PROBLEM TO SOLVE: The reply must reproduce each line below exactly.

Items listed in a dataset:
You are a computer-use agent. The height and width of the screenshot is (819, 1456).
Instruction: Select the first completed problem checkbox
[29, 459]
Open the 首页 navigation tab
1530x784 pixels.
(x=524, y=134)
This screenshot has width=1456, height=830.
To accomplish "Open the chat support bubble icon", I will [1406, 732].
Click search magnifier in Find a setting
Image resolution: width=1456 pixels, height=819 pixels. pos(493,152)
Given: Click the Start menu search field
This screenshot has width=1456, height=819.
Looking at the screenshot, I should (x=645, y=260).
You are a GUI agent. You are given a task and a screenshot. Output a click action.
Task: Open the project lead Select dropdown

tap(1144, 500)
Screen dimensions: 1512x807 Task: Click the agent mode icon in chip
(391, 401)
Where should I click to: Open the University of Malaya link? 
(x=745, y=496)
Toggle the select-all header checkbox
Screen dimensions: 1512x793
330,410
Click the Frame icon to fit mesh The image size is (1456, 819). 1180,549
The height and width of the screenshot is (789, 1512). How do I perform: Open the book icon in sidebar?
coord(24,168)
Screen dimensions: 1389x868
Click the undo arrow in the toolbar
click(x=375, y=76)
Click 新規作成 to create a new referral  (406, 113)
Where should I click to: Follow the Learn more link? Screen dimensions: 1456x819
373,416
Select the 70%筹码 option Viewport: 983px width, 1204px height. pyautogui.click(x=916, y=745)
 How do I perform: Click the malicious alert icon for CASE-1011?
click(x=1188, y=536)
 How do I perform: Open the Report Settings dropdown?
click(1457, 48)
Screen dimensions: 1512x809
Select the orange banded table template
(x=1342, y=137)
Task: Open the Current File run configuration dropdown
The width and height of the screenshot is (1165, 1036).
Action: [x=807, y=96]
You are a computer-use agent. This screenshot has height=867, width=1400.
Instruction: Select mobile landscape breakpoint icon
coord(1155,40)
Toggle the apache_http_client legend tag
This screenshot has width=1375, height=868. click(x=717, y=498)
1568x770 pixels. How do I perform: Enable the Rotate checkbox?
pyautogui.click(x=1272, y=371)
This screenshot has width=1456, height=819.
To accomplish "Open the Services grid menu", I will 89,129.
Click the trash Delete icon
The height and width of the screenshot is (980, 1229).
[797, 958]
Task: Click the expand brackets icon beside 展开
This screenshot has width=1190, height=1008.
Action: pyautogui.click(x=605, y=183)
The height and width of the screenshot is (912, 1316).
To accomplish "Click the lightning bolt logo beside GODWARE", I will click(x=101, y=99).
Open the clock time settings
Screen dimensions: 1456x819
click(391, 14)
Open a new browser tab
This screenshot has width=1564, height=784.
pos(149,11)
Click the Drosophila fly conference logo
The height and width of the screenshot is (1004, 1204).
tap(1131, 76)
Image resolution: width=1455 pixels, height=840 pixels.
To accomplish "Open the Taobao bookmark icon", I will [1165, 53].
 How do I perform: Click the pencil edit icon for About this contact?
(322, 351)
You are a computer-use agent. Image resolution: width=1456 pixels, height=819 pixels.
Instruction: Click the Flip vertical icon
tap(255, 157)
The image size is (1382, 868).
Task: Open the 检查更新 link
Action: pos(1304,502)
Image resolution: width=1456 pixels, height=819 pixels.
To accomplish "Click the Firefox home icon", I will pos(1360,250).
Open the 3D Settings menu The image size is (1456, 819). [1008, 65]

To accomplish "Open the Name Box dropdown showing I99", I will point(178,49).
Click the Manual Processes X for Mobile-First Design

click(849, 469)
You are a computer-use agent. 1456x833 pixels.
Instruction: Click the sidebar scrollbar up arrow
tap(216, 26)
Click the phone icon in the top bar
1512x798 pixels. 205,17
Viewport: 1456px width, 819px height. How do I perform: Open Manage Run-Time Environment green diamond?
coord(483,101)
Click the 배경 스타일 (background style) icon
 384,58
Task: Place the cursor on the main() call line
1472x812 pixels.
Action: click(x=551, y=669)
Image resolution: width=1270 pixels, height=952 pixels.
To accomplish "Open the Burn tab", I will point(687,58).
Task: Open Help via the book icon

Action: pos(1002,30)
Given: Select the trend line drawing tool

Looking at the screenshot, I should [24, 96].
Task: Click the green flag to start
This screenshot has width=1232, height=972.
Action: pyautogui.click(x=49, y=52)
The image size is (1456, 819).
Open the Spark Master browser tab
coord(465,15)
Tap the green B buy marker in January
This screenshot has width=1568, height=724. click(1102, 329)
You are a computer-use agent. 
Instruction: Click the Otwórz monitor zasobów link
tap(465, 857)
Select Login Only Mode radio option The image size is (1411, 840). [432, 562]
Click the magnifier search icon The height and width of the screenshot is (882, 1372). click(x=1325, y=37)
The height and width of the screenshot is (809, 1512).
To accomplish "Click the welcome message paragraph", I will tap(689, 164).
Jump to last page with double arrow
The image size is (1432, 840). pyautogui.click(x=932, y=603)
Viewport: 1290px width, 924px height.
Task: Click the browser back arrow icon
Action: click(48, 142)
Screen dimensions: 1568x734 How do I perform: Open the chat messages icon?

EXERCISE ANSWER:
You are a computer-use agent. The height and width of the screenshot is (819, 1456).
Instruction: Select the first completed problem checkbox
[29, 459]
Open the 首页 navigation tab
1530x784 pixels.
(x=524, y=134)
This screenshot has width=1456, height=830.
To accomplish "Open the chat support bubble icon", I will [1406, 732].
Click search magnifier in Find a setting
Image resolution: width=1456 pixels, height=819 pixels. pos(493,152)
Given: Click the Start menu search field
This screenshot has width=1456, height=819.
Looking at the screenshot, I should (x=645, y=260).
You are a GUI agent. You are given a task and a screenshot. Output a click action.
Task: Open the project lead Select dropdown

tap(1144, 500)
Screen dimensions: 1512x807 Task: Click the agent mode icon in chip
(391, 401)
Where should I click to: Open the University of Malaya link? 
(x=745, y=496)
Toggle the select-all header checkbox
Screen dimensions: 1512x793
330,410
Click the Frame icon to fit mesh The image size is (1456, 819). 1180,549
The height and width of the screenshot is (789, 1512). How do I perform: Open the book icon in sidebar?
coord(24,168)
Screen dimensions: 1389x868
Click the undo arrow in the toolbar
click(x=375, y=76)
Click 新規作成 to create a new referral  (406, 113)
Where should I click to: Follow the Learn more link? Screen dimensions: 1456x819
373,416
Select the 70%筹码 option Viewport: 983px width, 1204px height. pyautogui.click(x=916, y=745)
 How do I perform: Click the malicious alert icon for CASE-1011?
click(x=1188, y=536)
 How do I perform: Open the Report Settings dropdown?
click(1457, 48)
Screen dimensions: 1512x809
Select the orange banded table template
(x=1342, y=137)
Task: Open the Current File run configuration dropdown
The width and height of the screenshot is (1165, 1036).
Action: [x=807, y=96]
You are a computer-use agent. This screenshot has height=867, width=1400.
Instruction: Select mobile landscape breakpoint icon
coord(1155,40)
Toggle the apache_http_client legend tag
This screenshot has width=1375, height=868. click(x=717, y=498)
1568x770 pixels. How do I perform: Enable the Rotate checkbox?
pyautogui.click(x=1272, y=371)
This screenshot has width=1456, height=819.
To accomplish "Open the Services grid menu", I will 89,129.
Click the trash Delete icon
The height and width of the screenshot is (980, 1229).
[797, 958]
Task: Click the expand brackets icon beside 展开
This screenshot has width=1190, height=1008.
Action: pyautogui.click(x=605, y=183)
The height and width of the screenshot is (912, 1316).
To accomplish "Click the lightning bolt logo beside GODWARE", I will click(x=101, y=99).
Open the clock time settings
Screen dimensions: 1456x819
click(391, 14)
Open a new browser tab
This screenshot has width=1564, height=784.
pos(149,11)
Click the Drosophila fly conference logo
The height and width of the screenshot is (1004, 1204).
tap(1131, 76)
Image resolution: width=1455 pixels, height=840 pixels.
To accomplish "Open the Taobao bookmark icon", I will [1165, 53].
 How do I perform: Click the pencil edit icon for About this contact?
(322, 351)
You are a computer-use agent. Image resolution: width=1456 pixels, height=819 pixels.
Instruction: Click the Flip vertical icon
tap(255, 157)
The image size is (1382, 868).
Task: Open the 检查更新 link
Action: pos(1304,502)
Image resolution: width=1456 pixels, height=819 pixels.
To accomplish "Click the Firefox home icon", I will pos(1360,250).
Open the 3D Settings menu The image size is (1456, 819). [1008, 65]

To accomplish "Open the Name Box dropdown showing I99", I will point(178,49).
Click the Manual Processes X for Mobile-First Design

click(849, 469)
You are a computer-use agent. 1456x833 pixels.
Instruction: Click the sidebar scrollbar up arrow
tap(216, 26)
Click the phone icon in the top bar
1512x798 pixels. 205,17
Viewport: 1456px width, 819px height. How do I perform: Open Manage Run-Time Environment green diamond?
coord(483,101)
Click the 배경 스타일 (background style) icon
 384,58
Task: Place the cursor on the main() call line
1472x812 pixels.
Action: click(x=551, y=669)
Image resolution: width=1270 pixels, height=952 pixels.
To accomplish "Open the Burn tab", I will point(687,58).
Task: Open Help via the book icon

Action: pos(1002,30)
Given: Select the trend line drawing tool

Looking at the screenshot, I should [24, 96].
Task: Click the green flag to start
This screenshot has width=1232, height=972.
Action: pyautogui.click(x=49, y=52)
The image size is (1456, 819).
Open the Spark Master browser tab
coord(465,15)
Tap the green B buy marker in January
This screenshot has width=1568, height=724. click(1102, 329)
You are a computer-use agent. 
Instruction: Click the Otwórz monitor zasobów link
tap(465, 857)
Select Login Only Mode radio option The image size is (1411, 840). [432, 562]
Click the magnifier search icon The height and width of the screenshot is (882, 1372). click(x=1325, y=37)
The height and width of the screenshot is (809, 1512).
To accomplish "Click the welcome message paragraph", I will tap(689, 164).
Jump to last page with double arrow
The image size is (1432, 840). pyautogui.click(x=932, y=603)
Viewport: 1290px width, 924px height.
Task: Click the browser back arrow icon
Action: click(48, 142)
Screen dimensions: 1568x734 How do I perform: Open the chat messages icon?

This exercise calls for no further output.